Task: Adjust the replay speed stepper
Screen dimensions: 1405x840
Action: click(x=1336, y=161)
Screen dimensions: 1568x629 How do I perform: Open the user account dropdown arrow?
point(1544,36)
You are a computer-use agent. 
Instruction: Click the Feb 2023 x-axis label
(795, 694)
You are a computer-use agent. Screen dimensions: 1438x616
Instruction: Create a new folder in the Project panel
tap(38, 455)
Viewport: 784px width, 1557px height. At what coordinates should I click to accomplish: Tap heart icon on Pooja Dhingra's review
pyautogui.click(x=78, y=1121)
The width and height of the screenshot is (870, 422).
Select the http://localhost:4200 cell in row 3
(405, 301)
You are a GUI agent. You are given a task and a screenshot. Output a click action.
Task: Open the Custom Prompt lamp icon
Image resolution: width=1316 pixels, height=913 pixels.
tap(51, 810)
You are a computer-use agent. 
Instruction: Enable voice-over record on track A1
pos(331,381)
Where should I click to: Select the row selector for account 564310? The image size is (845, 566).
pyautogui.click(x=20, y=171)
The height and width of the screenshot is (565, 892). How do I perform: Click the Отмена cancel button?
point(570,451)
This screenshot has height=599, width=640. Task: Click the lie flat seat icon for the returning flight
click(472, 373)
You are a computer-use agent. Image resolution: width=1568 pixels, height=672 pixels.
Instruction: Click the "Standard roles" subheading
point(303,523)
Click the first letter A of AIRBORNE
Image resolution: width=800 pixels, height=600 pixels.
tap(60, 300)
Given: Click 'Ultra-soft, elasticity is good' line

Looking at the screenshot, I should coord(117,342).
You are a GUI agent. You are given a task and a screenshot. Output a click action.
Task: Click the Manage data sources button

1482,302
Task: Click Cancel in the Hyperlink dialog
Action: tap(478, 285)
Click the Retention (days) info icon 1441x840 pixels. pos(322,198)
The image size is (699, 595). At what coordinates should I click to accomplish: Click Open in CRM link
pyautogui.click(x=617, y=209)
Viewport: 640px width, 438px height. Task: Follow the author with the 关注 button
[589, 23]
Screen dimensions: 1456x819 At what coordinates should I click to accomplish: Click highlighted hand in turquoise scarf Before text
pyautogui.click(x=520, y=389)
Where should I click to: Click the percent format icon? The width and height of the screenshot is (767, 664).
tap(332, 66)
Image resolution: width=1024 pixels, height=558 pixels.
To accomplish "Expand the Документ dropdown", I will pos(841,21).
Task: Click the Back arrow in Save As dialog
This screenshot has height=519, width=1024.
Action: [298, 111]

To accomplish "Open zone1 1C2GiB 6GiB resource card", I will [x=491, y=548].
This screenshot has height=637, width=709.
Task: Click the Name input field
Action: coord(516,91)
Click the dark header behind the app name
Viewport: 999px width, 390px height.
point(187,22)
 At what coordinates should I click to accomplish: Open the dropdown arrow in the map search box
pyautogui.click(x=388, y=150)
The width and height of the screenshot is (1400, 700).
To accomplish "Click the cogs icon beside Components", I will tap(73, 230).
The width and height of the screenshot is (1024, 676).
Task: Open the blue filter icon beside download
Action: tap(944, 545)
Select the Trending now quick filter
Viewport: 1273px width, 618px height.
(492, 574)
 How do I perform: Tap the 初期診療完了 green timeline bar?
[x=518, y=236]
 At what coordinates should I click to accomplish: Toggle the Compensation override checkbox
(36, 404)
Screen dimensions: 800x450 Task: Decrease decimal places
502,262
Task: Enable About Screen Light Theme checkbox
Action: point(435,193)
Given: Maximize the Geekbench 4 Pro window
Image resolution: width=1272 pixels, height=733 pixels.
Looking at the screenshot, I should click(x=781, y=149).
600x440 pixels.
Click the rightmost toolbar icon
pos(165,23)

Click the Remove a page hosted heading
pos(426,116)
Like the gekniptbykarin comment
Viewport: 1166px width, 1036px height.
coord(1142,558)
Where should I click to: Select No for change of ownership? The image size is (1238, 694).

* * * * * * *

=== Assigned task ===
If a line of the data above contains "computer", copy it out.

=== Completed exercise ===
You are a computer-use agent. 
You are a computer-use agent. Screen dimensions: 1438x616
You are a computer-use agent. 
You are a computer-use agent. Image resolution: width=1568 pixels, height=672 pixels.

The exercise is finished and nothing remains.